Padded Graph Matching¶
Consider the scenario where one would like to match graphs \(A\) and \(B\) with \(n_1\) and \(n_2\) nodes, respectively, where \(n_1 < n_2\). The most straightforward fashion to ‘pad’ \(A\), such that \(A\) and \(B\) have the same shape, is to add \(n_2 - n_1\) isolated nodes to \(A\) (represented as empty row/columns in the adjacency matrix). This padding scheme is known as \(\textit{naive padding}\), substituting \(A \oplus 0_{(n_2-n_1)x(n_2-n_1)}\) and \(B\) in place of \(A\) and \(B\), respectively.
The effect of this is that one matches \(A\) to the best subgraph of \(B\). That is, the isolated vertices added to \(A\) through padding have an affinity to the low-density subgraphs of \(B\), in effect giving the isolates a false signal.
Instead, we may desire to match \(A\) to the best fitting induced subgraph of \(B\). This padding scheme is known as \(\textit{adopted padding}\), and is achieved by substituting \(\tilde{A} \oplus 0_{(n_2-n_1)x(n_2-n_1)}\) and \(\tilde{B}\) in place of \(A\) and \(B\), respectively, where \(\tilde{A} = 2A - 1_{n_1}1_{n_1}^T\) and \(\tilde{B} = 2B - 1_{n_2}1_{n_2}^T\).

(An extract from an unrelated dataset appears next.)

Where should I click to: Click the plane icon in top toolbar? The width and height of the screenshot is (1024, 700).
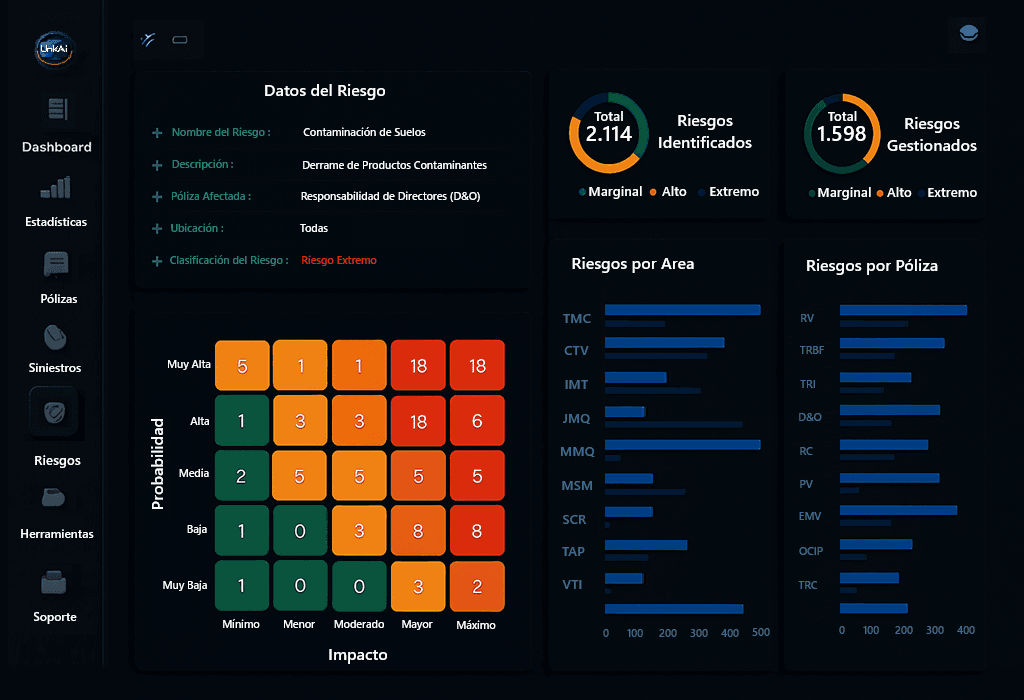(147, 39)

To demonstrate the difference between the two padding schemes, we sample two graph’s \(G_1\) and \(G_2'\), each having 400 vertices, from a \(0.5 \sim SBM(4,b,\Lambda)\), where b assigns 100 vertices to each of the k = 4 blocks, and
\begin{align*} \Lambda &= \begin{bmatrix} 0.9 & 0.4 & 0.3 & 0.2\\ 0.4 & 0.9 & 0.4 & 0.3\\ 0.3 & 0.4 & 0.9 & 0.4\\ 0.2 & 0.3 & 0.4 & 0.7 \end{bmatrix}\\ \end{align*}
We create \(G_2\) from \(G_2'\) by removing 25 nodes from each block of \(G_2'\), yielding a 300 node graph (example adapted from section 2.5 of [1]).
The goal of the matching in this case is to recover \(G_2\) by matching the right most figure below and \(G_1\). That is, we seek to recover the shared community structure common between two graphs of differing shapes.
[1] D. Fishkind, S. Adali, H. Patsolic, L. Meng, D. Singh, V. Lyzinski, C. Priebe, “Seeded graph matching”, Pattern Recognit. 87 (2019) 203–215
Naive vs Adopted Padding¶
[2]:
seed2 = rng.choice(np.arange(G2.shape[0]), 8)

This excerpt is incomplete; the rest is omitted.